>>>
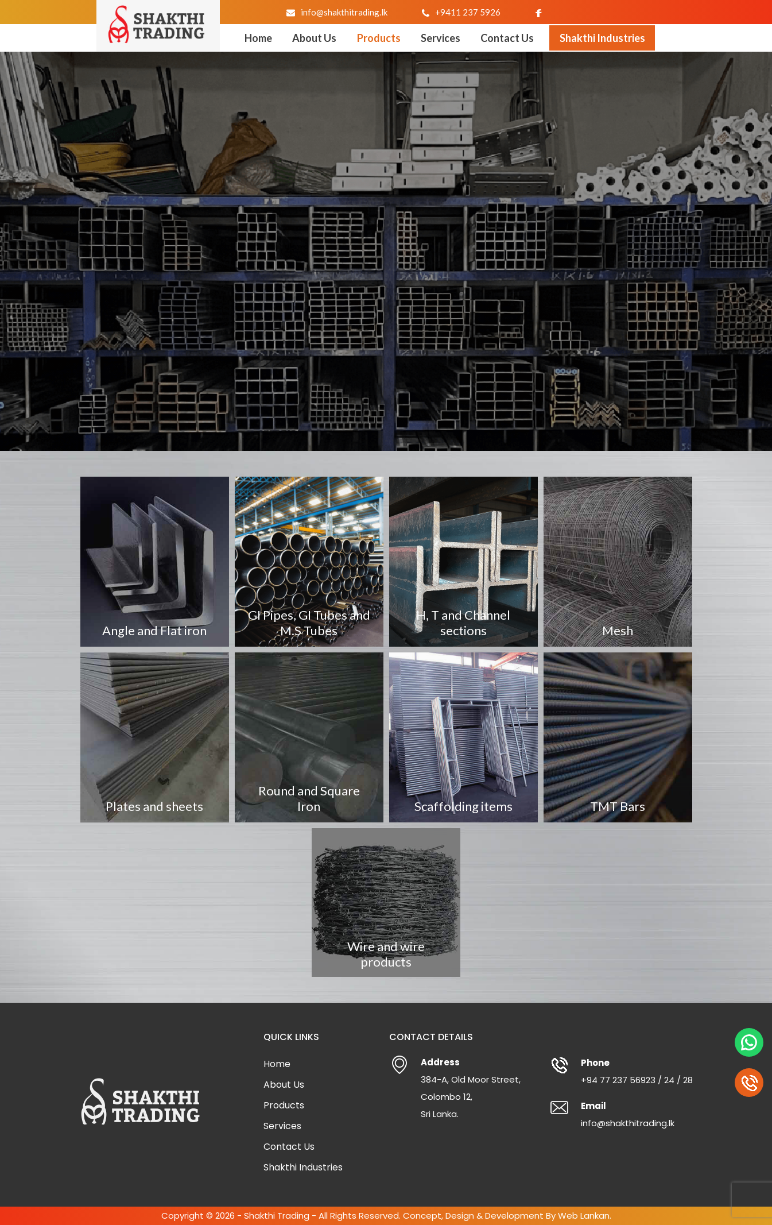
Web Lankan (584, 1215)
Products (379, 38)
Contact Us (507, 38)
<<<
>>>
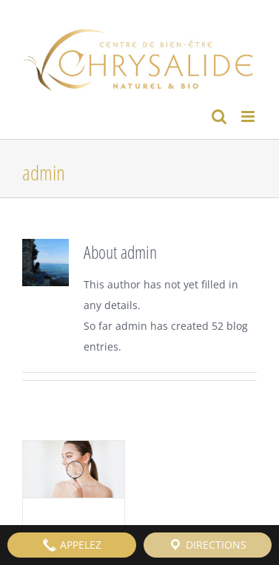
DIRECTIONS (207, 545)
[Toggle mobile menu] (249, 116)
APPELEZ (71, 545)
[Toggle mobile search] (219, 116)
<<<
>>>
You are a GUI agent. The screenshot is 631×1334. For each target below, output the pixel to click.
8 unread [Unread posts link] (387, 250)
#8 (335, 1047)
<<<
■ Requirement
Can you transcribe the data from the line with "[Toggle mobile menu] (249, 116)" up to and including the line with "[Toggle mobile search] (219, 116)", character for character?

■ Correct answer
[Toggle mobile menu] (249, 116)
APPELEZ (71, 545)
[Toggle mobile search] (219, 116)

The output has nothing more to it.